### Given data

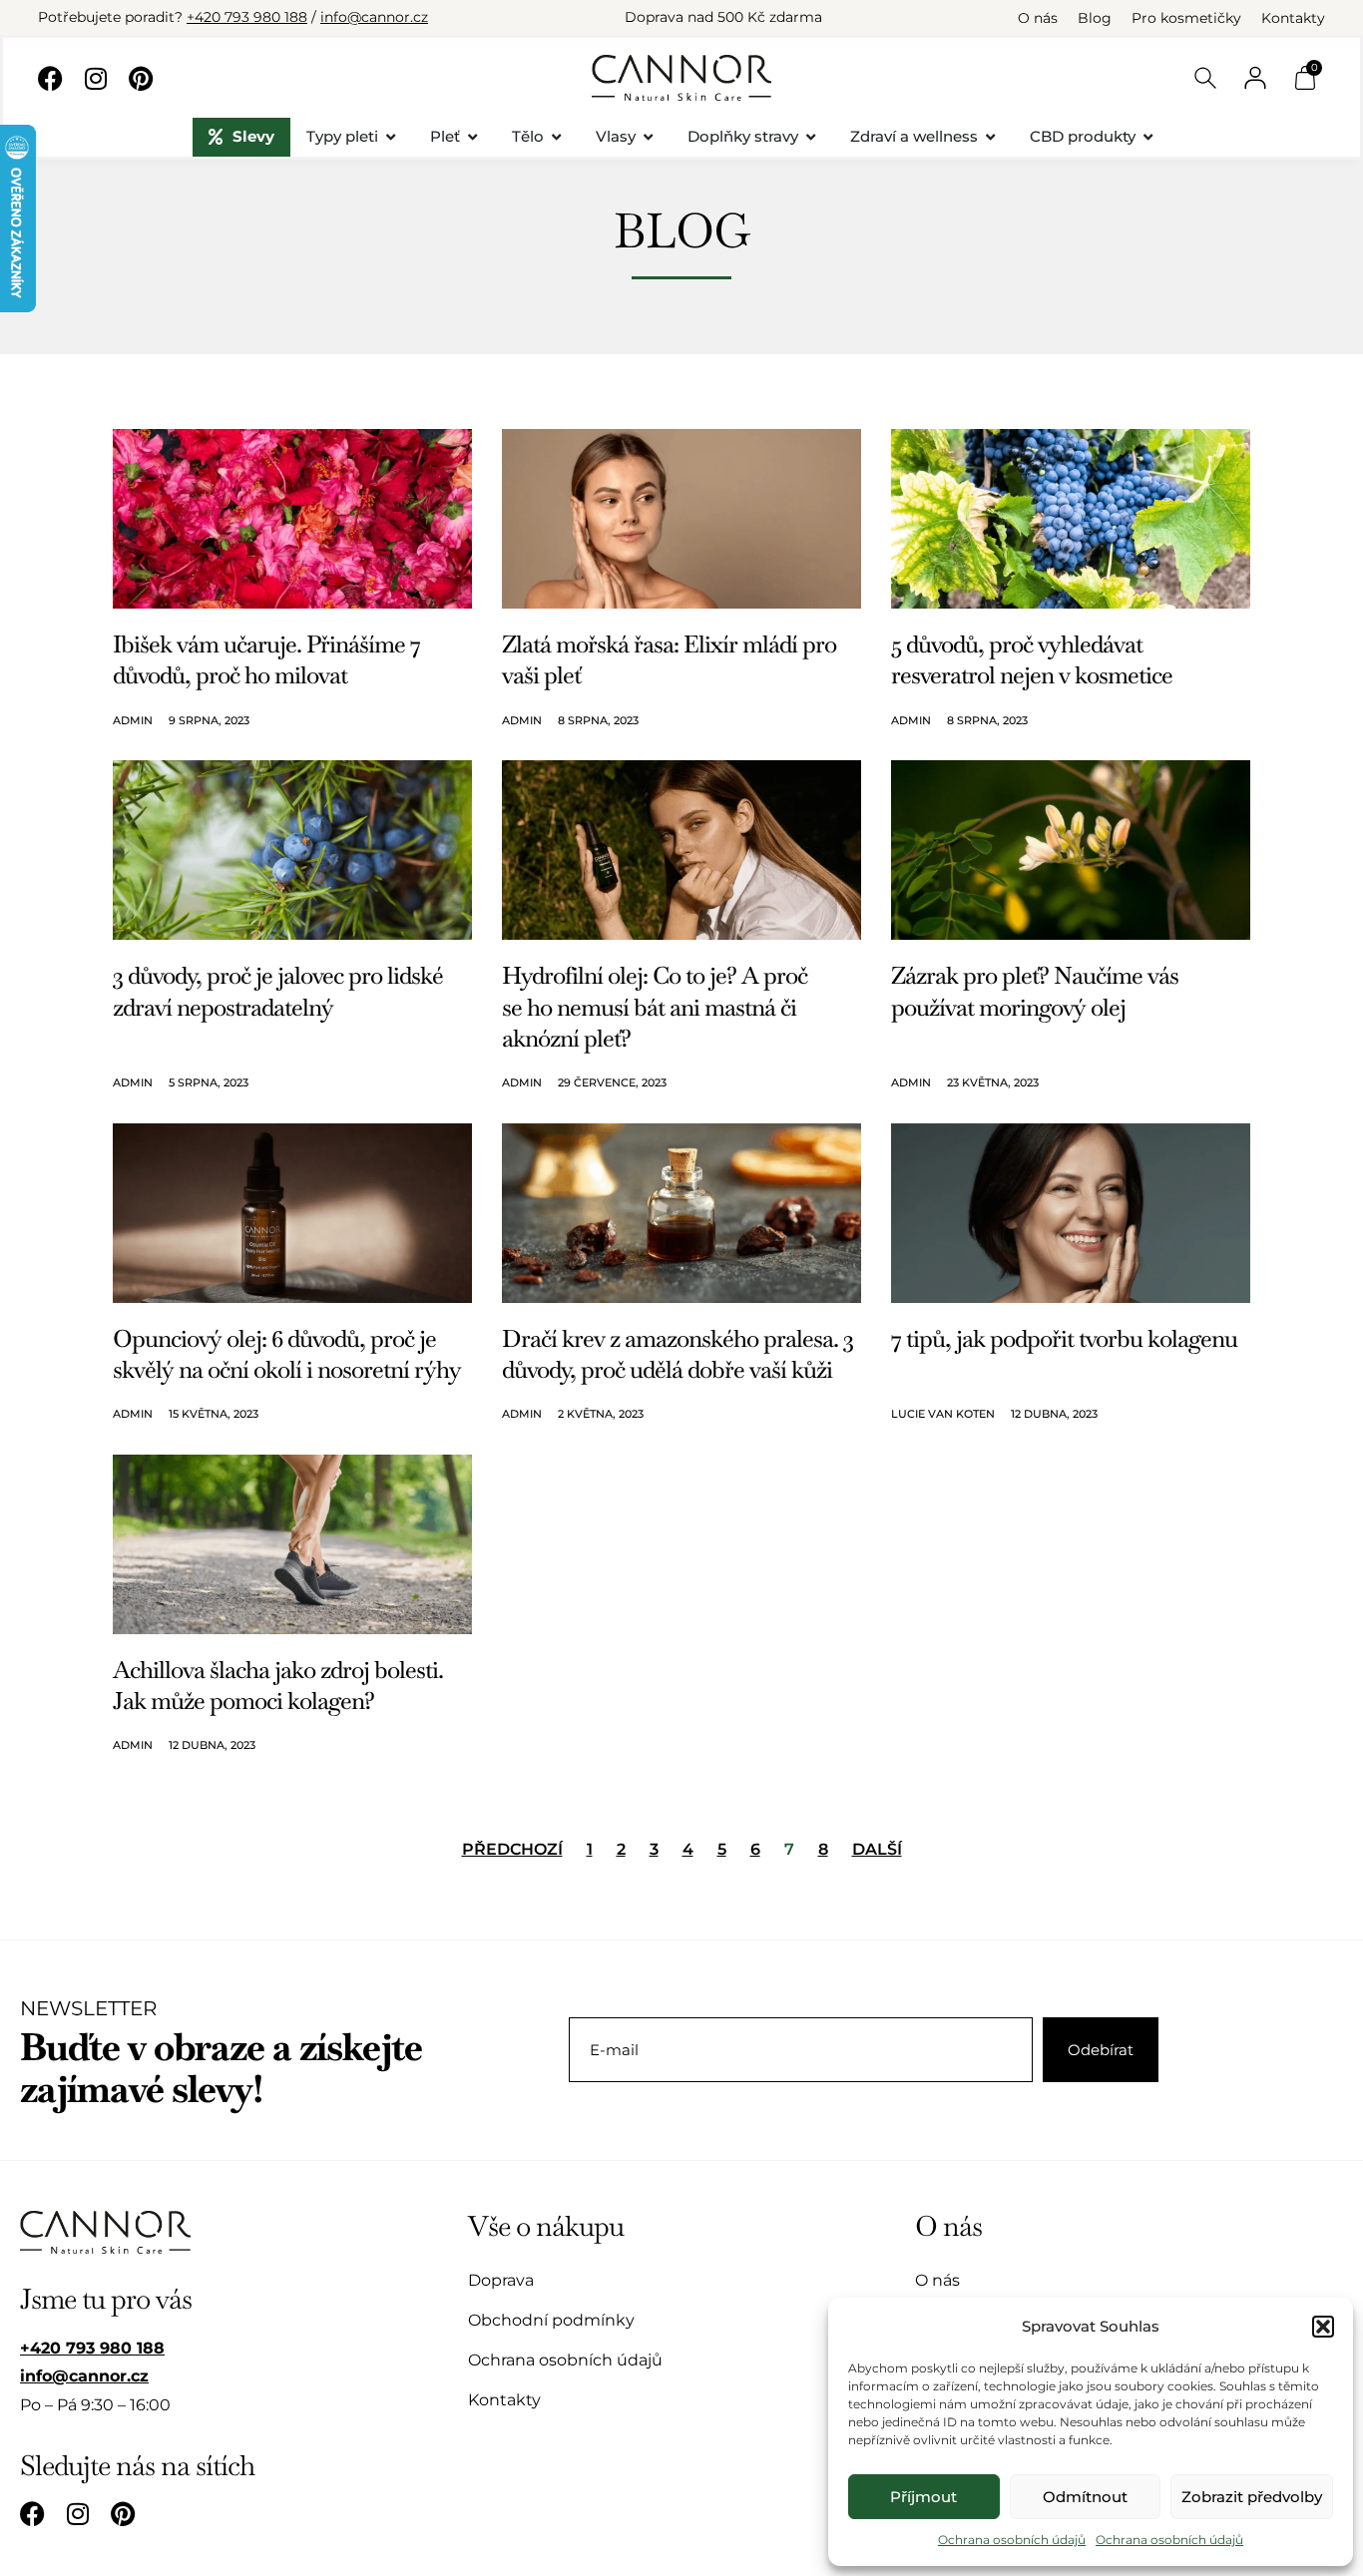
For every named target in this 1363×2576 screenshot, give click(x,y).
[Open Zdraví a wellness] (990, 137)
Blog (1095, 18)
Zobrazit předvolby (1251, 2496)
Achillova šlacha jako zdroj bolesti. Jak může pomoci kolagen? (278, 1685)
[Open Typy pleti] (390, 137)
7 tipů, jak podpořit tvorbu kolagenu (1064, 1338)
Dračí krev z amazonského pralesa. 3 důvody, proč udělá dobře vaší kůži (677, 1354)
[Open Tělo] (556, 137)
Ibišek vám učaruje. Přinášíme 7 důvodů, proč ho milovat (266, 659)
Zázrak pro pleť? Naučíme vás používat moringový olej (1034, 991)
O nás (1038, 18)
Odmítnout (1085, 2496)
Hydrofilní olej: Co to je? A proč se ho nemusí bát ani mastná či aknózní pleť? (654, 1006)
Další (877, 1849)
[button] (1323, 2327)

### What is expected
Return every entry above exactly as written, minus the pictures.

### Answer to this problem
For every named target in this 1363×2576 screenshot, give click(x,y).
[Open Zdraví a wellness] (990, 137)
Blog (1095, 18)
Zobrazit předvolby (1251, 2496)
Achillova šlacha jako zdroj bolesti. Jak může pomoci kolagen? (278, 1685)
[Open Typy pleti] (390, 137)
7 tipů, jak podpořit tvorbu kolagenu (1064, 1338)
Dračí krev z amazonského pralesa. 3 důvody, proč udělá dobře vaší kůži (677, 1354)
[Open Tělo] (556, 137)
Ibišek vám učaruje. Přinášíme 7 důvodů, proč ho milovat (266, 659)
Zázrak pro pleť? Naučíme vás používat moringový olej (1034, 991)
O nás (1038, 18)
Odmítnout (1085, 2496)
Hydrofilní olej: Co to je? A proč se ho nemusí bát ani mastná či aknózní pleť? (654, 1006)
Další (877, 1849)
[button] (1323, 2327)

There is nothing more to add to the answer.